Aux membres de la Congrégation
À tous les membres de la Famille Dehonienne
La communauté du Noviciat SCJ du Vietnam a un étang où les poissons sont élevés pour la consommation des ménages. Pour les attraper, les novices utilisent un tapis flottant, une perche de bambou comme pagaie et un filet. La technique est simple : rester debout sur le tapis et jeter le filet dans le bon endroit. Si tout se passe bien, le déjeuner ou le dîner est garanti. Un religieux de passage dans la communauté voulait essayer. Un des novices l’a invité avec plaisir pour partager cette expérience. Flottant sur le tapis, ils sont arrivés au centre de l’étang. Mais par une distraction soudaine, le religieux a tout déstabilisé. Le tapis a commencé à balancer dans tous les sens, il était hors de contrôle, et la coulée était imminente. À ce moment précis, le novice a repris son compagnon dans un anglais incisif : « Focus ! » Autrement dit : « Ou vous vous concentrez, ou nous coulons ! » La détermination du novice a eu son effet. Il a réussi à aider son compagnon à regagner son équilibre et sa confiance, et ce jour, ni l’un ni l’autre n’ont fini dans le fond de l’eau en compagnie des poissons.

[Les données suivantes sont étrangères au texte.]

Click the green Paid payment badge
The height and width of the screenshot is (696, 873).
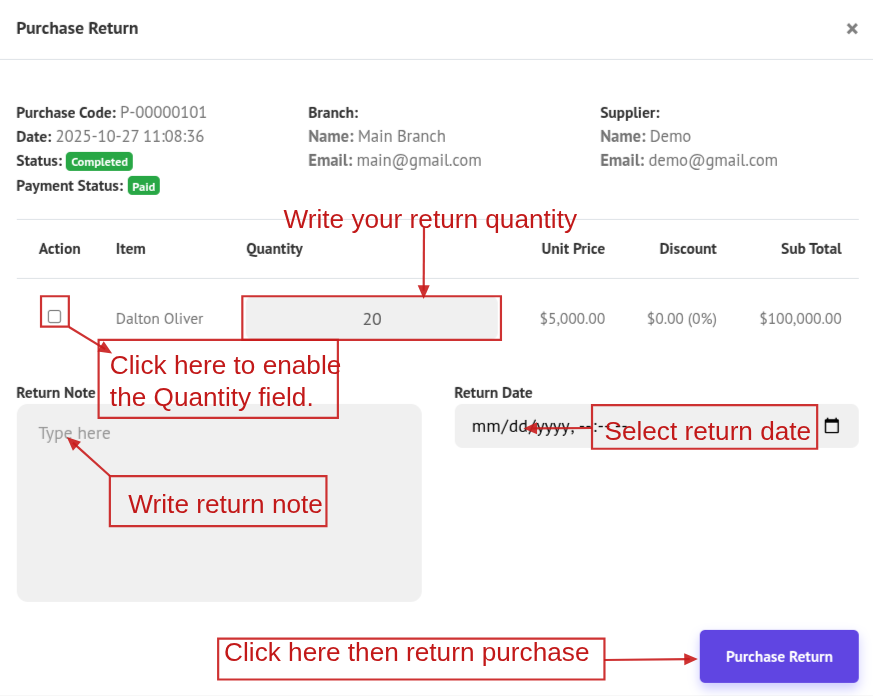tap(144, 186)
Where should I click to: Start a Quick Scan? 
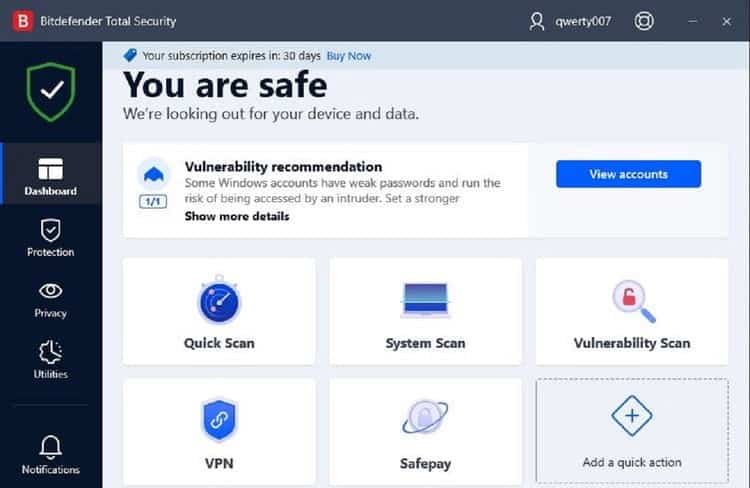click(x=219, y=312)
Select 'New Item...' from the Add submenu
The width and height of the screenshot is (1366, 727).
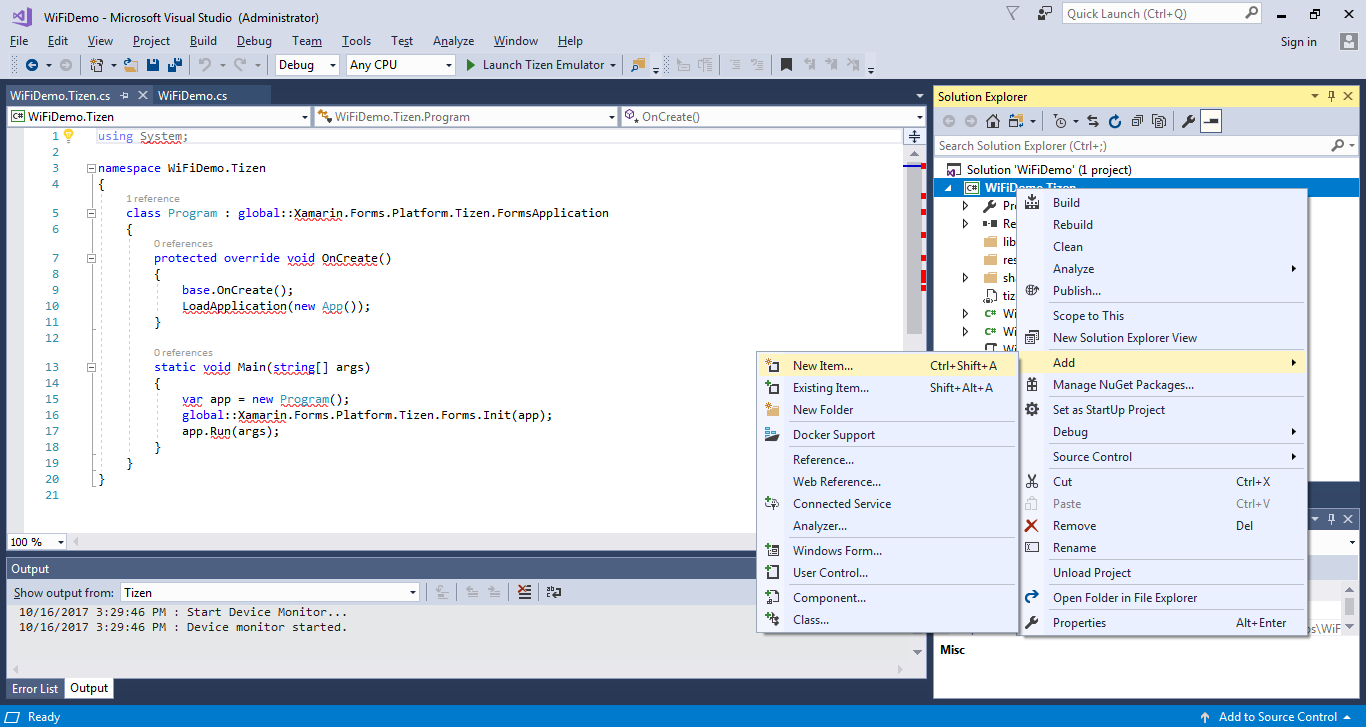pyautogui.click(x=822, y=366)
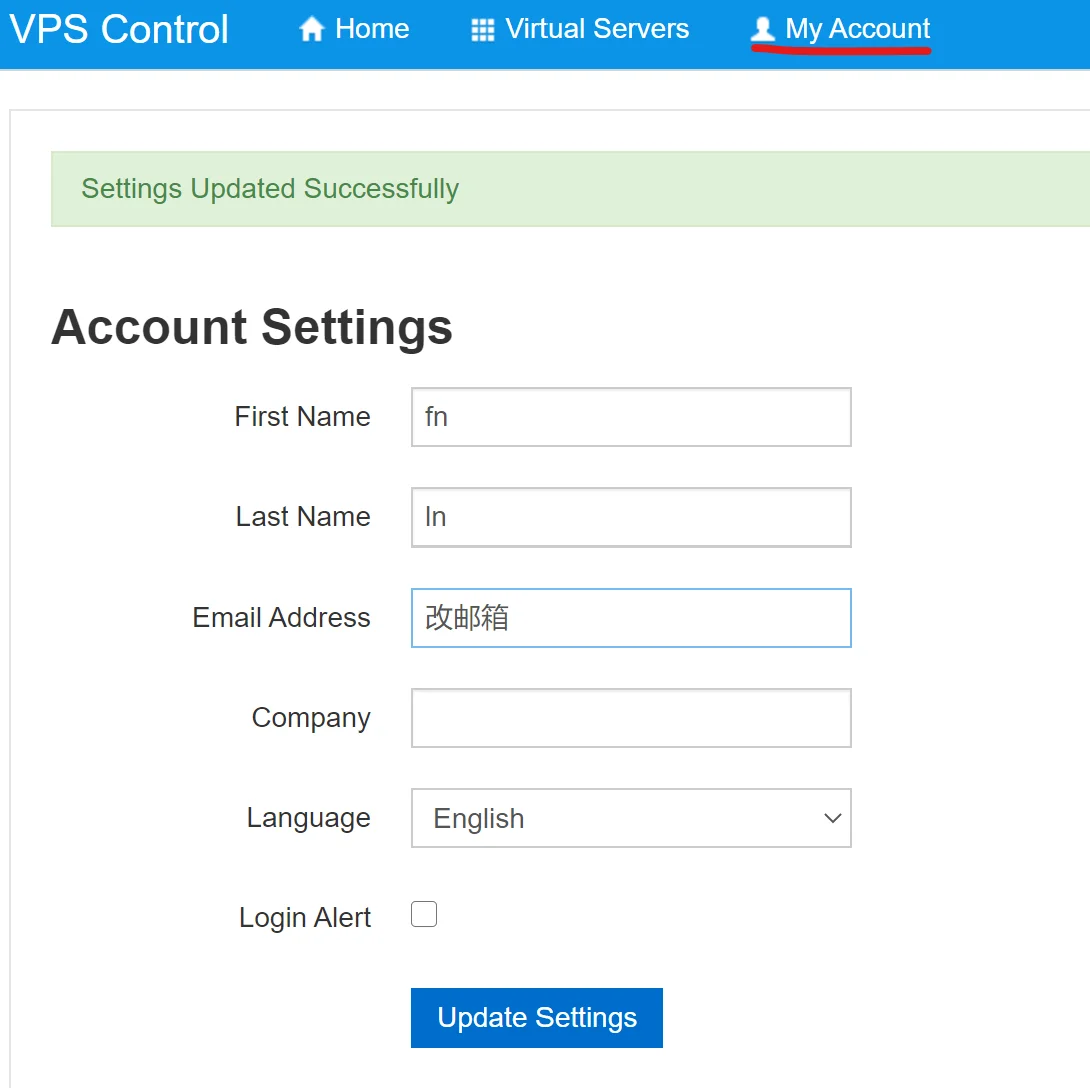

Avec cette petite anecdote nous vous présentons nos salutations en ce moment où nous nous approchons d’un nouvel anniversaire de la naissance de notre Vénérable Père Léon Dehon. C’est aussi le jour de prière pour les vocations dehoniennes. Nous le célébrons cette année au milieu de la pandémie qui continue à menacer les vies et le travail de tant de personnes. Nous avons très personnellement souffert de cette pandémie : parmi nous-mêmes, dans les réalités que nous accompagnons, dans nos familles et dans tant d’autres lieux que nous connaissons. Autant il est vrai que les signes d’espoir et récupération ne manquent pas, il n’en est pas moins vrai que les déséquilibres sociaux et économiques qui faisaient déjà partie de nos vies quotidiennes ont été grandement aggravés.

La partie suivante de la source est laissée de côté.